If you are living alone, why not look for a housemate to share the rent with? Or look for cheaper accommodations.
It is not shameful for an adult to live with their parents, but make sure to pay some of the bills and help out with the chores.
5. Find extra income
There is a part-time job out there for everyone, regardless of skill set. There are many options, from food delivery to part-time home cleaning.
Turn strengths and talents into income by tutoring students, doing freelance writing, taking orders for cakes or cookies – whatever one does best.
There are also weekend jobs, such as sales promoter or in a fast-food restaurant. Those who prefer to work from home could sign up for a dropship, where one promotes and accepts orders for other people’s products. The income may not be much, but it’s better than nothing.

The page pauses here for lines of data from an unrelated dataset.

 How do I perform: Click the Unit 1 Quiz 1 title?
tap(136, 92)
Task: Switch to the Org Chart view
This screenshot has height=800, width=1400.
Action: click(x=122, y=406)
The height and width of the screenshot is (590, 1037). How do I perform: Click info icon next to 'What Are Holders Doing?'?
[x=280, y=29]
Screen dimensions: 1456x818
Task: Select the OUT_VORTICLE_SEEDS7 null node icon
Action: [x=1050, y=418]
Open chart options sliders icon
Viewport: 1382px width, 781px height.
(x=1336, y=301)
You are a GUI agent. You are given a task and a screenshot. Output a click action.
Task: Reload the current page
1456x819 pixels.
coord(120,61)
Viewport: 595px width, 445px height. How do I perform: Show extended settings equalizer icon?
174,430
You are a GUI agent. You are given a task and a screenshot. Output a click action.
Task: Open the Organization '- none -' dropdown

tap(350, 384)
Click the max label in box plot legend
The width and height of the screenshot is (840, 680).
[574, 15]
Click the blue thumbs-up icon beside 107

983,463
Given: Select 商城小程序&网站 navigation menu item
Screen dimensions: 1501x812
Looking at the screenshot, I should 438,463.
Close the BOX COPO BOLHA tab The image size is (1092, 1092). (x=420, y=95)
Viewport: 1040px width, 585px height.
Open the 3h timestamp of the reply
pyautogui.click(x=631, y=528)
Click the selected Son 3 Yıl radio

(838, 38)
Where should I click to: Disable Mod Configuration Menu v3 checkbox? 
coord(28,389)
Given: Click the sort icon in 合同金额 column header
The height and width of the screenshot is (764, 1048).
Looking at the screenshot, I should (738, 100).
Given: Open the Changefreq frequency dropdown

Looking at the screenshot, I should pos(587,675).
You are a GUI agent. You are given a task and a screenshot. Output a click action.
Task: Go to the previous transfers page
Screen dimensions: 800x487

6. Check on progress every now and then
Check once in a while to make sure your savings plan is on track and offering you the best interest rate.
If the savings target is not being met, it may be time to reassess your expenses and identify where costs can be cut.
7. Make it fun
Those saving up with a spouse or partner can make it more fun by turning it into a competition. See who can save the most each month, or who’s the first to reach a certain milestone.
Choose a prize or punishment that is not taxing on the wallet. Doing all the chores for two weeks would be a good punishment. A big hug could be the prize.
Those saving alone could reward themselves for hitting milestones, like having a massage after hitting the first RM5,000. Moderation is key. Don’t go overboard and treat yourself to a vacation.
These saving tips will help not just in saving for a house, as having an emergency fund is also important. It is advisable to have some money put aside for a rainy day, especially in uncertain economic times like these.
Last but not least, don’t forget to check the market price of the desired house location by searching Property Advisor, to ensure not too much of those careful savings are spent.